Q&A: Deducting medical expenses racked up by another person

Dear Liz: I recall reading that an individual could deduct unlimited medical expenses for another person, as long as the provider was paid directly. Looking at IRS Publication 502, it appears that now only a “qualifying relative” (the closest I could get to eligibility) is eligible for a deduction on another person’s return. I’m asking because my sister is helping with my medical expenses, and I had hoped to give her a deduction. Her tax person is insistent that she cannot take a deduction for my expenses. I don’t qualify under the “qualifying relative” clause because she doesn’t provide more than half my support. Have I always misinterpreted this rule, or has the rule changed recently?

Answer: You’re confusing the medical deduction rules with the gift tax exemption.

□ □ □

• _Check your understanding_
1 - In the Q&A, why does the letter writer not count as the sister's "qualifying relative"?
2 - List every person the Q&A mentions.

• _Provided material_
□ □ □

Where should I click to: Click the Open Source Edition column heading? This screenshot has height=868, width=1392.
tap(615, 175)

□ □ □

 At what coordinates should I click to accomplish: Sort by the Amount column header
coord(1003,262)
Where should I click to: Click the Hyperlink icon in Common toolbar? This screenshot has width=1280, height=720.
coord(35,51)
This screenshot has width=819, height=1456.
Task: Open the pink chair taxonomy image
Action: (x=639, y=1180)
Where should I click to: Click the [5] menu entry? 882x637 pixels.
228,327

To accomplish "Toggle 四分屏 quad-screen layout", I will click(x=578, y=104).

□ □ □

• _Exercise solutions_
1 - The sister does not provide more than half of the letter writer's support.

2 -
- Liz, the columnist
- the letter writer
- the letter writer's sister
- the sister's tax person